Middle East countries, due to their dependence on oil prices, will find it difficult to weather the crisis as well.
However, I am still bullish on the South American and South East Asian countries. These various economies have gone through severe economic crisis in the mid 1990s (1994 currency crisis and 1997 Asian crisis) and now they have relatively prudent economic policies and likely to do best.
However, in South East Asia, it is not so simple. Countries in Malaysia and Thailand, while economically strong, have been suffering from politically instability and in the case of Thailand, civil unrest. I would expect these countries to be too distracted to take advantage of the opportunities that would arise from this economic crisis.
That leaves Vietnam. Vietnam currently has a relatively prudent fiscal system, inspite of the economic crisis. Even at the depts of the crisis in Mar to May 2008, the country still managed to increase their foreign reserves from $20.1 billion in the beginning of the year to $20.7 billion in June 2008. According to recent figures in September 2008, the reserves increased again to a record $21.9 billion. The banking system, unlike those of developed economies, is sound and there is trust in the banking system. Indeed, with interest rates going down globally including Vietnam, depositors are scrambling to deposit their money in the banks to “lock in” the high interest rates before they come down. This is a far cry from other countries with depositors queuing up outside banks to withdraw their money.

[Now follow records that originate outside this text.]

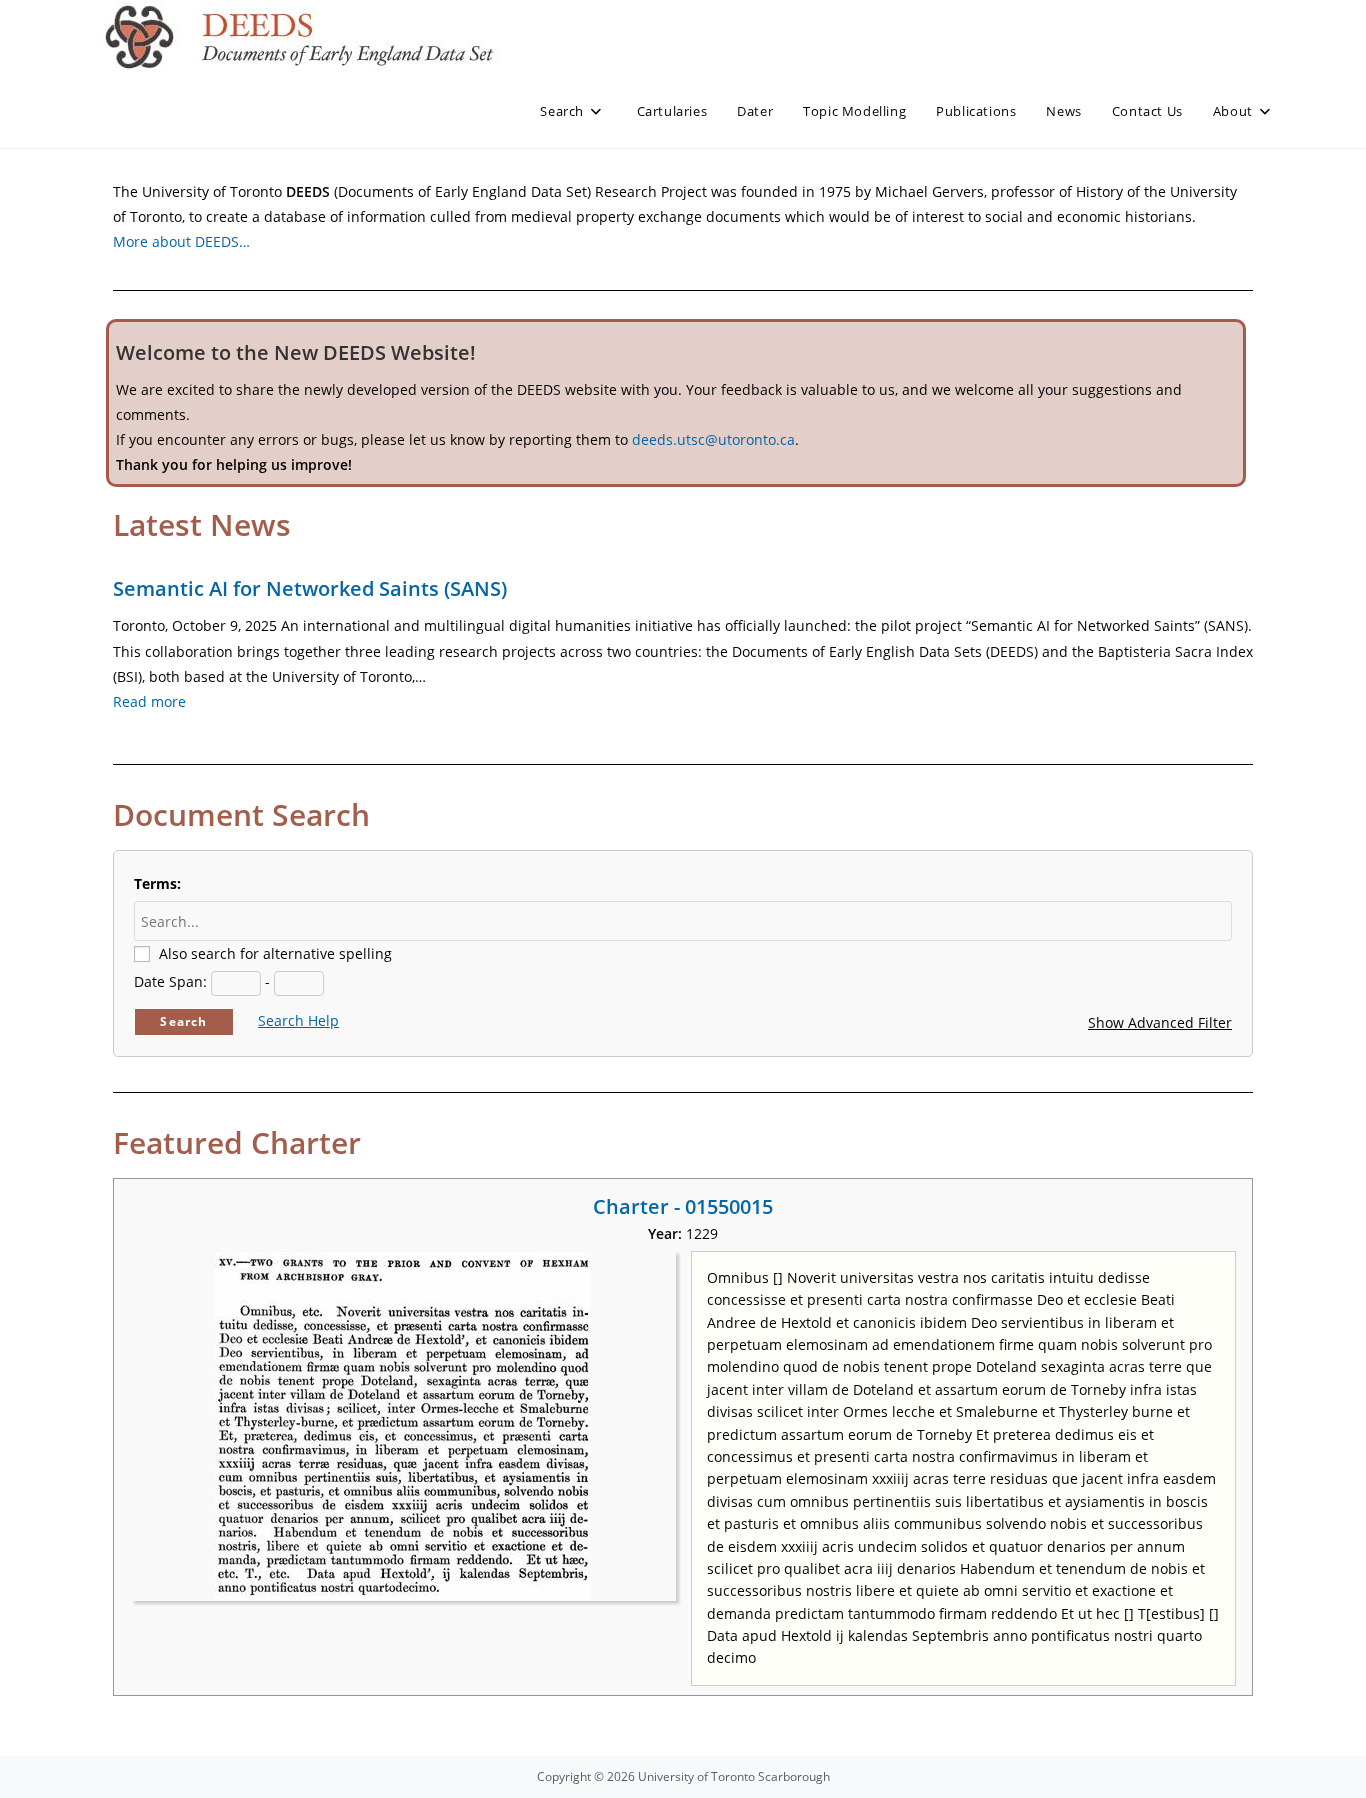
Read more (149, 701)
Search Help (298, 1020)
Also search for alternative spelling (275, 953)
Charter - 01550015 (683, 1206)
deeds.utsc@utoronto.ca (713, 439)
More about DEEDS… (181, 241)
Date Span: (170, 981)
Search (183, 1021)
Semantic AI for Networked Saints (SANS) (310, 588)
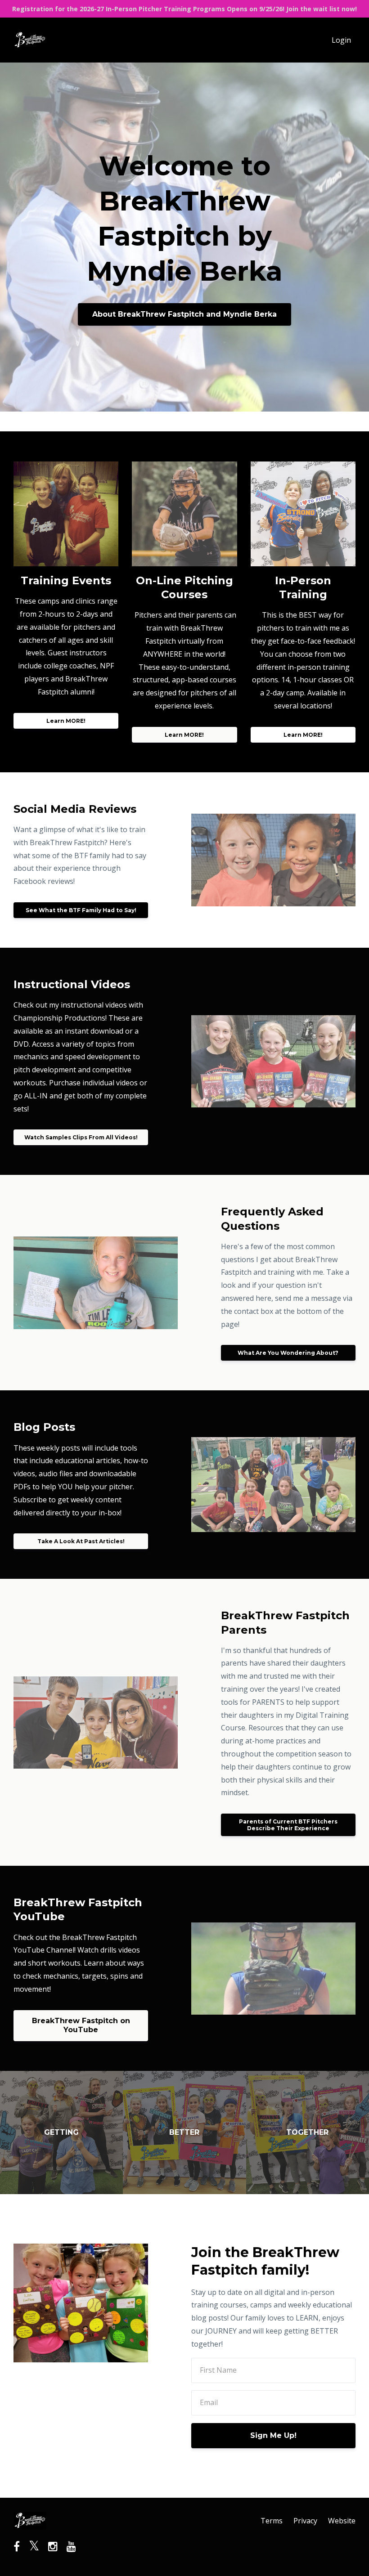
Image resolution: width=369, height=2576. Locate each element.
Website (342, 2521)
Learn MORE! (66, 720)
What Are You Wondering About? (288, 1352)
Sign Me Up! (273, 2435)
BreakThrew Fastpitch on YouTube (81, 2025)
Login (341, 40)
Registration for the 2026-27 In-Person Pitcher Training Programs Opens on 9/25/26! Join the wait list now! (184, 8)
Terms (272, 2521)
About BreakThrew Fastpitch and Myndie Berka (184, 314)
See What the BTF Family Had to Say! (81, 910)
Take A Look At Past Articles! (81, 1541)
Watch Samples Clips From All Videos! (81, 1137)
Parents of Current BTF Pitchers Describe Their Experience (288, 1825)
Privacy (305, 2521)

With the highest lending/deposit rates in the world, (nearly 6% for USD deposits and 17-18% for VND deposits) they have room to go down and the lower interest rates will further stimulate the economy.
While Vietnam is relatively exposed to world commodity prices, especially crude oil, they are net importers of oil and the drop in oil prices will be at worst neutral for them. Indeed the recent commodity price drop will impact Vietnam’s exports but I believe the recent drop in commodity prices may be temporary. With world central banks cutting interest rates, commodities may be well position for further uptrend. Of course, certain commodities like crude oil, copper which is sensitive to the economy will likely not do well due to decreased demand but this may not be true for agricultural commodities. Indeed, Vietnam may be positioned to take advantage of this as it is a major producer and exporter of agricultural commodities from fish to cashew nuts.
More importantly, Vietnam’s political system is relatively stable compared to its neighbouring countries like Thailand and even Malaysia. This would provide the basis for sound returns in the future.